L’autore dell’opera, Bernardino Luini, fu un esponente di spicco della scuola lombarda, tanto da essere chiamato il Raffaello lombardo. “Pittore dolcissimo”, come lo definì il Vasari per la sua capacità di tratteggiare ad olio su tela la tenerezza umana di cui questo stesso dipinto è portatore, Luini è considerato un pittore di scuola Leonardesca. La tela giunse in Friuli a seguito delle nozze tra la veneziana Doralice Cecilia Gradenigo e il nobile Stefano Sabbatini, celebrate nel 1799. Conservata dapprima nel palazzo udinese della famiglia in via Aquileia, fu poi trasferita nella cappella della residenza di Pozzuolo del Friuli, dalla quale passò, dopo la sua dismissione, nella chiesa parrocchiale della cittadina e di qui nella sua attuale collocazione.

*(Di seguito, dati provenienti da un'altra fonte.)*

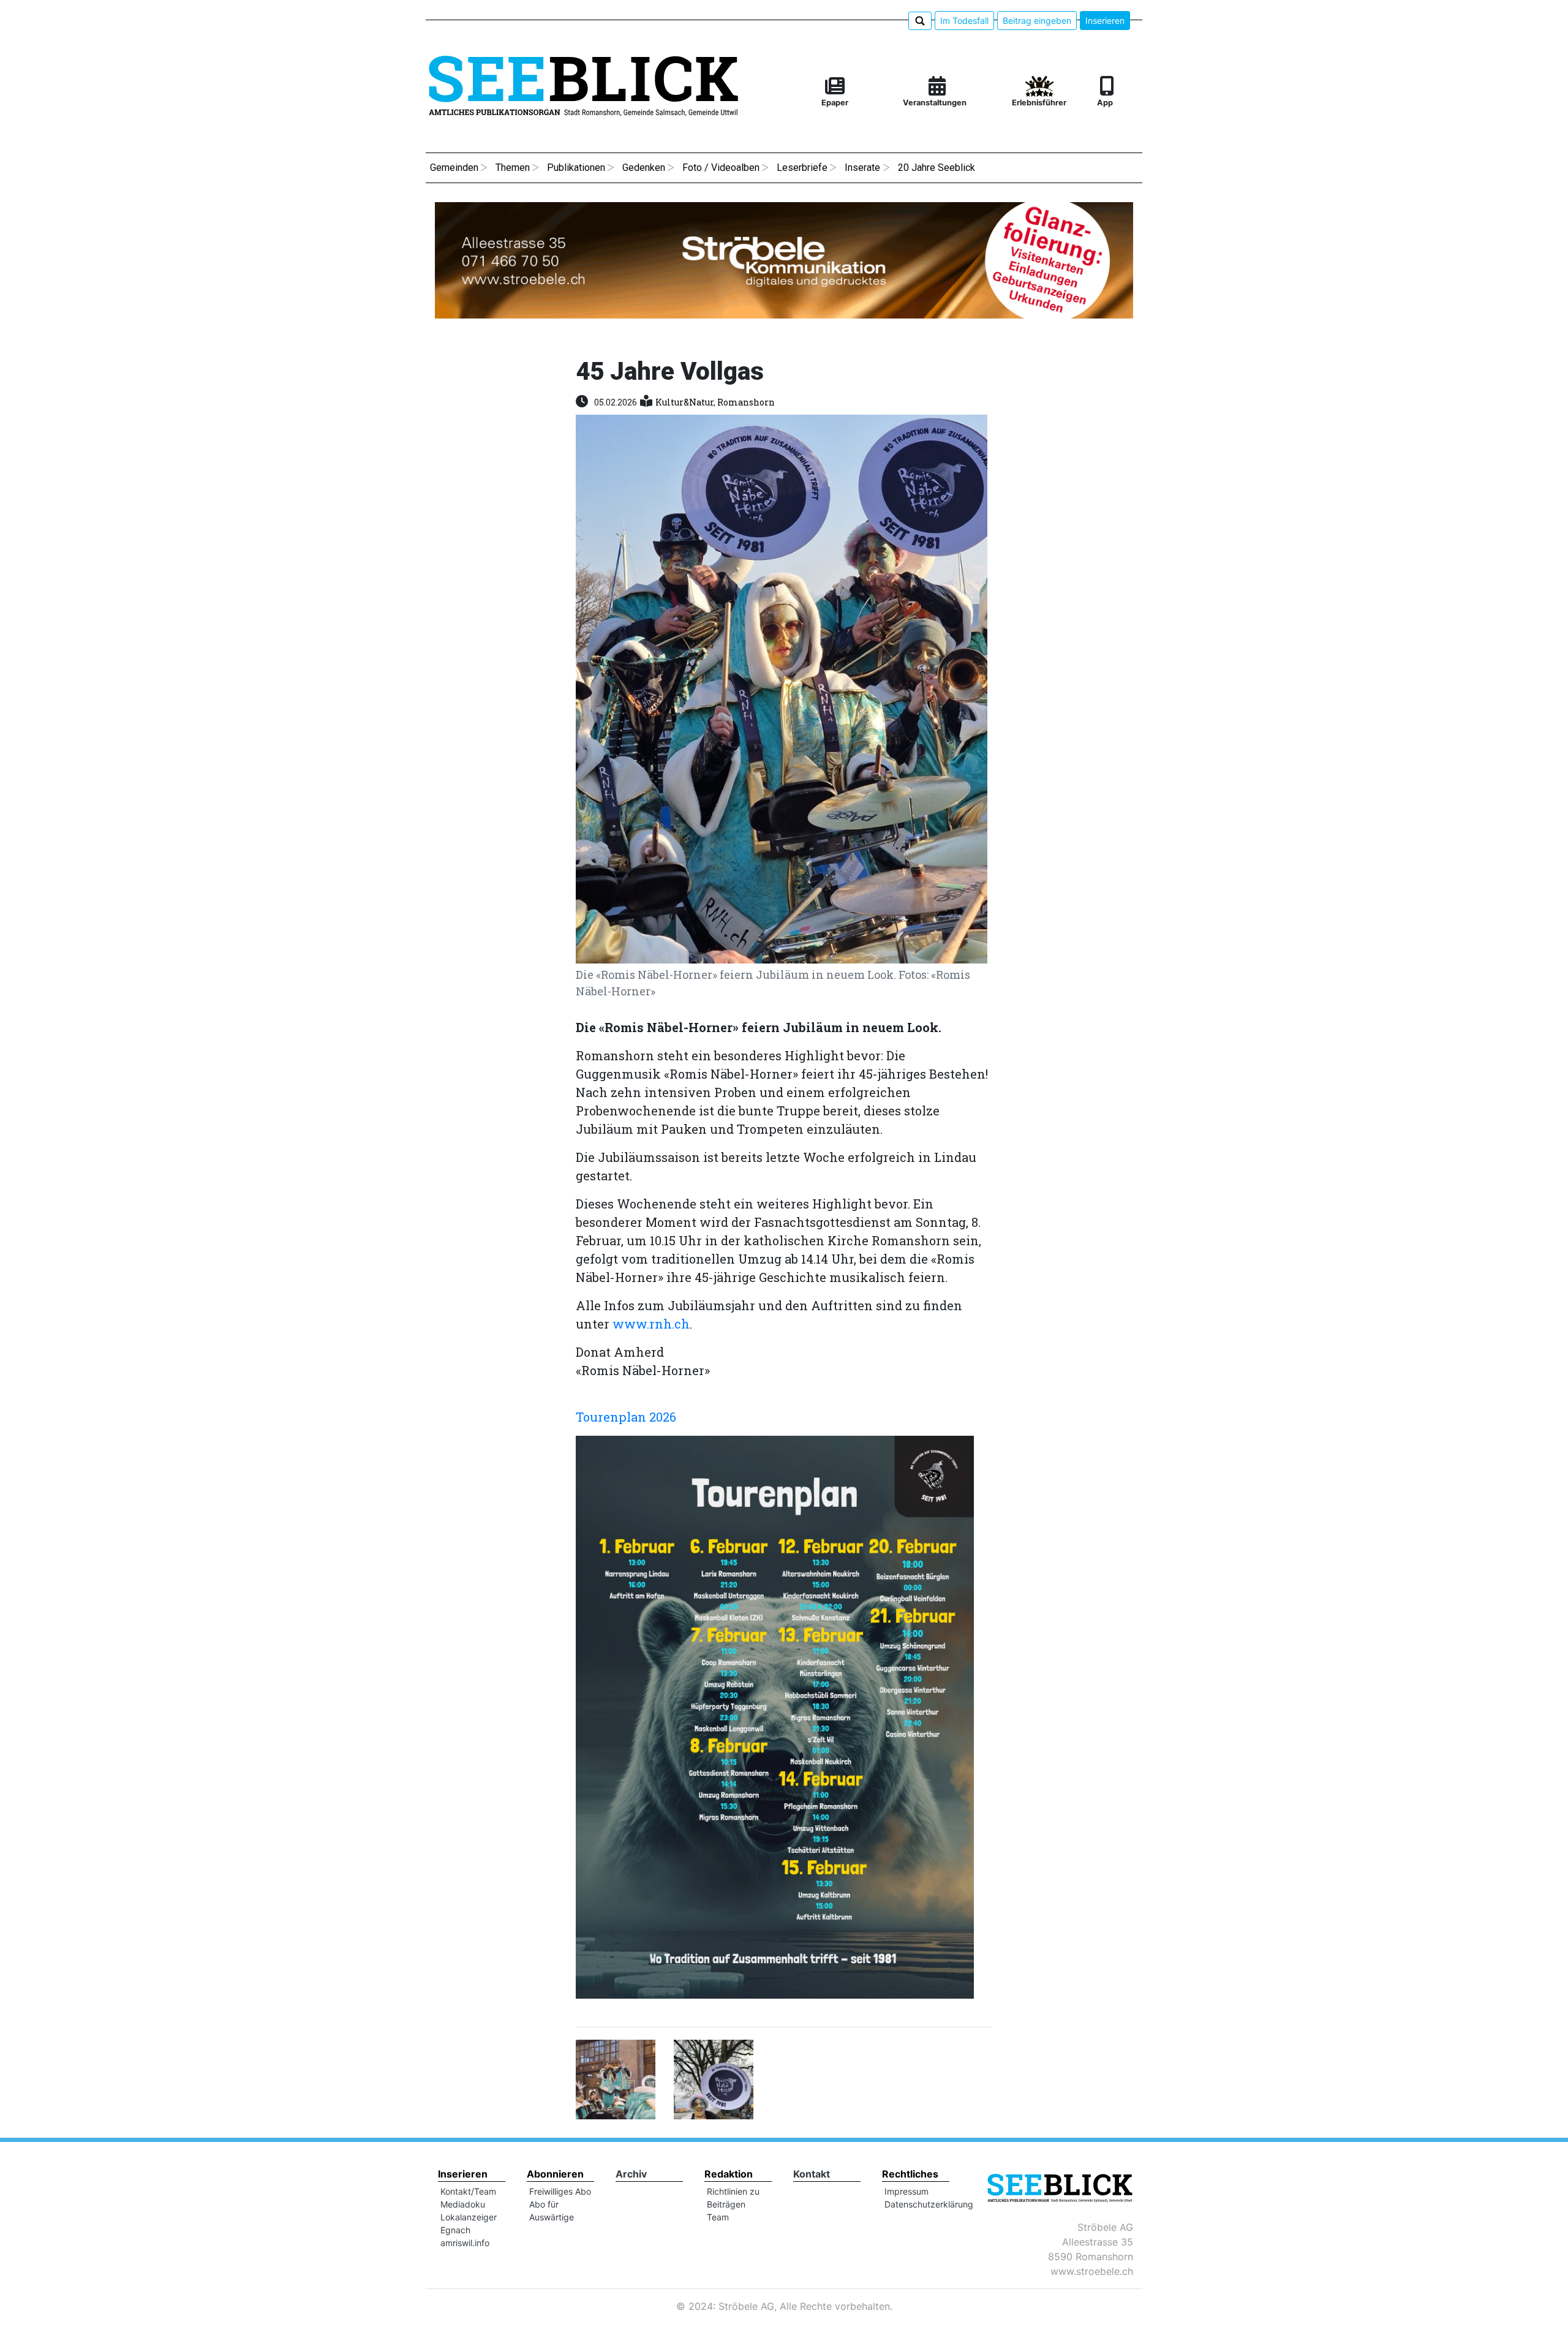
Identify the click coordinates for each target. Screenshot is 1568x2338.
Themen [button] (513, 167)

La mostra è visitabile tutti i giorni dalle 10 alle 18, con l’eccezione del 25 dicembre quando rimarrà chiusa. Inoltre, tutti i giovedì di dicembre e giovedì 3 gennaio, dalle 14:30 alle 18, sarà possibile partecipare alle visite organizzate dai volontari del Fondo per l’ambiente italiano (Fai).

L’iniziativa, che si inserisce tra quelle previste dalla Giunta per valorizzare e aprire al pubblico la sede della Giunta, è organizzata dall’Ente regionale per il patrimonio culturale della Regione (Erpac), con il sostegno della Fondazione CrTrieste, dalla Fondazione Cassa di Risparmio di Gorizia e dalla Fondazione Friuli.